## DESCRIPTION OF THE TASK:
All of the data is to be copied without a single change.

--------

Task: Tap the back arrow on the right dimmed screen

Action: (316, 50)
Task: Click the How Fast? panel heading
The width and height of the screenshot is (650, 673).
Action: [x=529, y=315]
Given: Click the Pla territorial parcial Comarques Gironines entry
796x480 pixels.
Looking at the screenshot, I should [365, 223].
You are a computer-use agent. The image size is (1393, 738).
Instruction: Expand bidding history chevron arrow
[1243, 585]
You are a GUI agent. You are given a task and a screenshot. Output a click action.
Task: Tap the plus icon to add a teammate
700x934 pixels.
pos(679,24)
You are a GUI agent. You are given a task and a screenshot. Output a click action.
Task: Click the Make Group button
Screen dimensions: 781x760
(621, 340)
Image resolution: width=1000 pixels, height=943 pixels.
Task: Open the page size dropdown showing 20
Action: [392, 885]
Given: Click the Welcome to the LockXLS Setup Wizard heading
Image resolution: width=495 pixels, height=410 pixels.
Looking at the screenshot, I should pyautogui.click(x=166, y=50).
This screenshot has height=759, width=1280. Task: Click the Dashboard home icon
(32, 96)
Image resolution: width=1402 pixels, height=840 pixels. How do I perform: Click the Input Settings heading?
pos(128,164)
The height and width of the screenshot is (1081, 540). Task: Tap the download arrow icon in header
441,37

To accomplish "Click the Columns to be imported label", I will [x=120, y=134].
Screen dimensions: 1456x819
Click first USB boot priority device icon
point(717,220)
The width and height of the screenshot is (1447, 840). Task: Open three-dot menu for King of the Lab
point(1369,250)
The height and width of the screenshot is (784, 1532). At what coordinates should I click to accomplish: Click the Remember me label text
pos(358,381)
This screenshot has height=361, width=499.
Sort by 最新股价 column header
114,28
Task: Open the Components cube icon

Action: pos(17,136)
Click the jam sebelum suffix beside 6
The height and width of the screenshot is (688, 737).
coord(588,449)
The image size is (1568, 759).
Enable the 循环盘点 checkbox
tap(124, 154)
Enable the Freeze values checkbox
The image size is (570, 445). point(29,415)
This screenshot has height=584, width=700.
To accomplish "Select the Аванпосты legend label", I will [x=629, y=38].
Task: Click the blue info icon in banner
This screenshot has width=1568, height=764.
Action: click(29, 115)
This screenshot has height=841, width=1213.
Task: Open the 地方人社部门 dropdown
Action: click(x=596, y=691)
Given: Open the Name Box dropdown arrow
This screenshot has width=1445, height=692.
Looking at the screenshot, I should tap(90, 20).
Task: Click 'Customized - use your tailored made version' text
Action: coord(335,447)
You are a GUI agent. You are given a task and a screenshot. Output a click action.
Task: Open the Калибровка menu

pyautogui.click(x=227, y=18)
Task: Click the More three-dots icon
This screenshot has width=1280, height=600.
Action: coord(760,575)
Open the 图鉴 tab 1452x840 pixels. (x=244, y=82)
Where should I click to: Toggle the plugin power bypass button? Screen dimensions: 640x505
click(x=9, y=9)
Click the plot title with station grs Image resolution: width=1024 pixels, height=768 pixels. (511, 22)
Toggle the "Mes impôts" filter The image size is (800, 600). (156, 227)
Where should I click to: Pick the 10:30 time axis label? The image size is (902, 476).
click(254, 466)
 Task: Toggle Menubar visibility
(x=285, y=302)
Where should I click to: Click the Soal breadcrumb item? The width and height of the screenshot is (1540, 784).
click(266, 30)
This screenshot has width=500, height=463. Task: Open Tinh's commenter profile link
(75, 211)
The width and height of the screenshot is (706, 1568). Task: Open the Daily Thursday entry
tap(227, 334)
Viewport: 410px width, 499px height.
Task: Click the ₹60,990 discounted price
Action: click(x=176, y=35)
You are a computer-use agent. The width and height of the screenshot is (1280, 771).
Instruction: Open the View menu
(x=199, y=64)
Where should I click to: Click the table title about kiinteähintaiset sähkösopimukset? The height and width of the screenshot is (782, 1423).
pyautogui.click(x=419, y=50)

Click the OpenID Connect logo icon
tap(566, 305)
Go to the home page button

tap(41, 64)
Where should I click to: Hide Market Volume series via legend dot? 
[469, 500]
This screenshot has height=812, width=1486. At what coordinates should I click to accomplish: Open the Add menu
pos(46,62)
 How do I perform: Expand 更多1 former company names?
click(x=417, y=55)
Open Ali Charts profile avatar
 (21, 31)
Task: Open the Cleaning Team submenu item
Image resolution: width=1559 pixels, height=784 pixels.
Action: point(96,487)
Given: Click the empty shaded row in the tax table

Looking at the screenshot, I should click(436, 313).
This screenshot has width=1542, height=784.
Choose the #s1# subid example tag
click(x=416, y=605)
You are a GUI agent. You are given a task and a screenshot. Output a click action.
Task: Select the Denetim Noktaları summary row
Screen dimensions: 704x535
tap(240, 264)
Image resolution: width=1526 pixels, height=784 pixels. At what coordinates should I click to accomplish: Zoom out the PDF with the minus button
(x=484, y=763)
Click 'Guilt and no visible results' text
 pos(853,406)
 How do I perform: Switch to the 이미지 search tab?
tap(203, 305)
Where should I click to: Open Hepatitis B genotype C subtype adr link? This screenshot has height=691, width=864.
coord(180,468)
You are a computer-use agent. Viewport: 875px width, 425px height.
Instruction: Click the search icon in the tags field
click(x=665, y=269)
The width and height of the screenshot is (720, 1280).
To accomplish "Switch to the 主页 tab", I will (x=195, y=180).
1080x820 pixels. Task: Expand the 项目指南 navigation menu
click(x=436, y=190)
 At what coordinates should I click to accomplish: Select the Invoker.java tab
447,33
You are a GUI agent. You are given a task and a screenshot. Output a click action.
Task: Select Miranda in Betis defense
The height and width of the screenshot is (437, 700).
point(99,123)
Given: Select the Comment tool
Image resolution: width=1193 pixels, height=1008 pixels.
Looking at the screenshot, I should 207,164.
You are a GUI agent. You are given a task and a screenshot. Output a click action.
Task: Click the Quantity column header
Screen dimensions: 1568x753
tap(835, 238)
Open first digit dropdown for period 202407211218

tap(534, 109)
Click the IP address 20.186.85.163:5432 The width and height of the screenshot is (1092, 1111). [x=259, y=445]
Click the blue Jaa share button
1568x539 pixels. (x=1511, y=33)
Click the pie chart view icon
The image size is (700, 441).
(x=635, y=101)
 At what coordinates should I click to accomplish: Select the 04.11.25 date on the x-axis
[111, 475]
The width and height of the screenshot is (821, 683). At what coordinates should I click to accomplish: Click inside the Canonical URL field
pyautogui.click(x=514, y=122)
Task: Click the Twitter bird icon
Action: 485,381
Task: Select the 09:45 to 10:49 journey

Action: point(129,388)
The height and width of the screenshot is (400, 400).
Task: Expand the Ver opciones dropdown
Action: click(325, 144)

--------

## EXERCISE SOLUTION:
Task: Tap the back arrow on the right dimmed screen

Action: (316, 50)
Task: Click the How Fast? panel heading
The width and height of the screenshot is (650, 673).
Action: [x=529, y=315]
Given: Click the Pla territorial parcial Comarques Gironines entry
796x480 pixels.
Looking at the screenshot, I should [365, 223].
You are a computer-use agent. The image size is (1393, 738).
Instruction: Expand bidding history chevron arrow
[1243, 585]
You are a GUI agent. You are given a task and a screenshot. Output a click action.
Task: Tap the plus icon to add a teammate
700x934 pixels.
pos(679,24)
You are a GUI agent. You are given a task and a screenshot. Output a click action.
Task: Click the Make Group button
Screen dimensions: 781x760
(621, 340)
Image resolution: width=1000 pixels, height=943 pixels.
Task: Open the page size dropdown showing 20
Action: [392, 885]
Given: Click the Welcome to the LockXLS Setup Wizard heading
Image resolution: width=495 pixels, height=410 pixels.
Looking at the screenshot, I should pyautogui.click(x=166, y=50).
This screenshot has height=759, width=1280. Task: Click the Dashboard home icon
(32, 96)
Image resolution: width=1402 pixels, height=840 pixels. How do I perform: Click the Input Settings heading?
pos(128,164)
The height and width of the screenshot is (1081, 540). Task: Tap the download arrow icon in header
441,37

To accomplish "Click the Columns to be imported label", I will [x=120, y=134].
Screen dimensions: 1456x819
Click first USB boot priority device icon
point(717,220)
The width and height of the screenshot is (1447, 840). Task: Open three-dot menu for King of the Lab
point(1369,250)
The height and width of the screenshot is (784, 1532). At what coordinates should I click to accomplish: Click the Remember me label text
pos(358,381)
This screenshot has height=361, width=499.
Sort by 最新股价 column header
114,28
Task: Open the Components cube icon

Action: pos(17,136)
Click the jam sebelum suffix beside 6
The height and width of the screenshot is (688, 737).
coord(588,449)
The image size is (1568, 759).
Enable the 循环盘点 checkbox
tap(124, 154)
Enable the Freeze values checkbox
The image size is (570, 445). point(29,415)
This screenshot has height=584, width=700.
To accomplish "Select the Аванпосты legend label", I will [x=629, y=38].
Task: Click the blue info icon in banner
This screenshot has width=1568, height=764.
Action: click(29, 115)
This screenshot has height=841, width=1213.
Task: Open the 地方人社部门 dropdown
Action: click(x=596, y=691)
Given: Open the Name Box dropdown arrow
This screenshot has width=1445, height=692.
Looking at the screenshot, I should tap(90, 20).
Task: Click 'Customized - use your tailored made version' text
Action: coord(335,447)
You are a GUI agent. You are given a task and a screenshot. Output a click action.
Task: Open the Калибровка menu

pyautogui.click(x=227, y=18)
Task: Click the More three-dots icon
This screenshot has width=1280, height=600.
Action: coord(760,575)
Open the 图鉴 tab 1452x840 pixels. (x=244, y=82)
Where should I click to: Toggle the plugin power bypass button? Screen dimensions: 640x505
click(x=9, y=9)
Click the plot title with station grs Image resolution: width=1024 pixels, height=768 pixels. (511, 22)
Toggle the "Mes impôts" filter The image size is (800, 600). (156, 227)
Where should I click to: Pick the 10:30 time axis label? The image size is (902, 476).
click(254, 466)
 Task: Toggle Menubar visibility
(x=285, y=302)
Where should I click to: Click the Soal breadcrumb item? The width and height of the screenshot is (1540, 784).
click(266, 30)
This screenshot has width=500, height=463. Task: Open Tinh's commenter profile link
(75, 211)
The width and height of the screenshot is (706, 1568). Task: Open the Daily Thursday entry
tap(227, 334)
Viewport: 410px width, 499px height.
Task: Click the ₹60,990 discounted price
Action: click(x=176, y=35)
You are a computer-use agent. The width and height of the screenshot is (1280, 771).
Instruction: Open the View menu
(x=199, y=64)
Where should I click to: Click the table title about kiinteähintaiset sähkösopimukset? The height and width of the screenshot is (782, 1423).
pyautogui.click(x=419, y=50)

Click the OpenID Connect logo icon
tap(566, 305)
Go to the home page button

tap(41, 64)
Where should I click to: Hide Market Volume series via legend dot? 
[469, 500]
This screenshot has height=812, width=1486. At what coordinates should I click to accomplish: Open the Add menu
pos(46,62)
 How do I perform: Expand 更多1 former company names?
click(x=417, y=55)
Open Ali Charts profile avatar
 (21, 31)
Task: Open the Cleaning Team submenu item
Image resolution: width=1559 pixels, height=784 pixels.
Action: point(96,487)
Given: Click the empty shaded row in the tax table

Looking at the screenshot, I should click(436, 313).
This screenshot has width=1542, height=784.
Choose the #s1# subid example tag
click(x=416, y=605)
You are a GUI agent. You are given a task and a screenshot. Output a click action.
Task: Select the Denetim Noktaları summary row
Screen dimensions: 704x535
tap(240, 264)
Image resolution: width=1526 pixels, height=784 pixels. At what coordinates should I click to accomplish: Zoom out the PDF with the minus button
(x=484, y=763)
Click 'Guilt and no visible results' text
 pos(853,406)
 How do I perform: Switch to the 이미지 search tab?
tap(203, 305)
Where should I click to: Open Hepatitis B genotype C subtype adr link? This screenshot has height=691, width=864.
coord(180,468)
You are a computer-use agent. Viewport: 875px width, 425px height.
Instruction: Click the search icon in the tags field
click(x=665, y=269)
The width and height of the screenshot is (720, 1280).
To accomplish "Switch to the 主页 tab", I will (x=195, y=180).
1080x820 pixels. Task: Expand the 项目指南 navigation menu
click(x=436, y=190)
 At what coordinates should I click to accomplish: Select the Invoker.java tab
447,33
You are a GUI agent. You are given a task and a screenshot. Output a click action.
Task: Select Miranda in Betis defense
The height and width of the screenshot is (437, 700).
point(99,123)
Given: Select the Comment tool
Image resolution: width=1193 pixels, height=1008 pixels.
Looking at the screenshot, I should 207,164.
You are a GUI agent. You are given a task and a screenshot. Output a click action.
Task: Click the Quantity column header
Screen dimensions: 1568x753
tap(835, 238)
Open first digit dropdown for period 202407211218

tap(534, 109)
Click the IP address 20.186.85.163:5432 The width and height of the screenshot is (1092, 1111). [x=259, y=445]
Click the blue Jaa share button
1568x539 pixels. (x=1511, y=33)
Click the pie chart view icon
The image size is (700, 441).
(x=635, y=101)
 At what coordinates should I click to accomplish: Select the 04.11.25 date on the x-axis
[111, 475]
The width and height of the screenshot is (821, 683). At what coordinates should I click to accomplish: Click inside the Canonical URL field
pyautogui.click(x=514, y=122)
Task: Click the Twitter bird icon
Action: 485,381
Task: Select the 09:45 to 10:49 journey

Action: point(129,388)
The height and width of the screenshot is (400, 400).
Task: Expand the Ver opciones dropdown
Action: click(325, 144)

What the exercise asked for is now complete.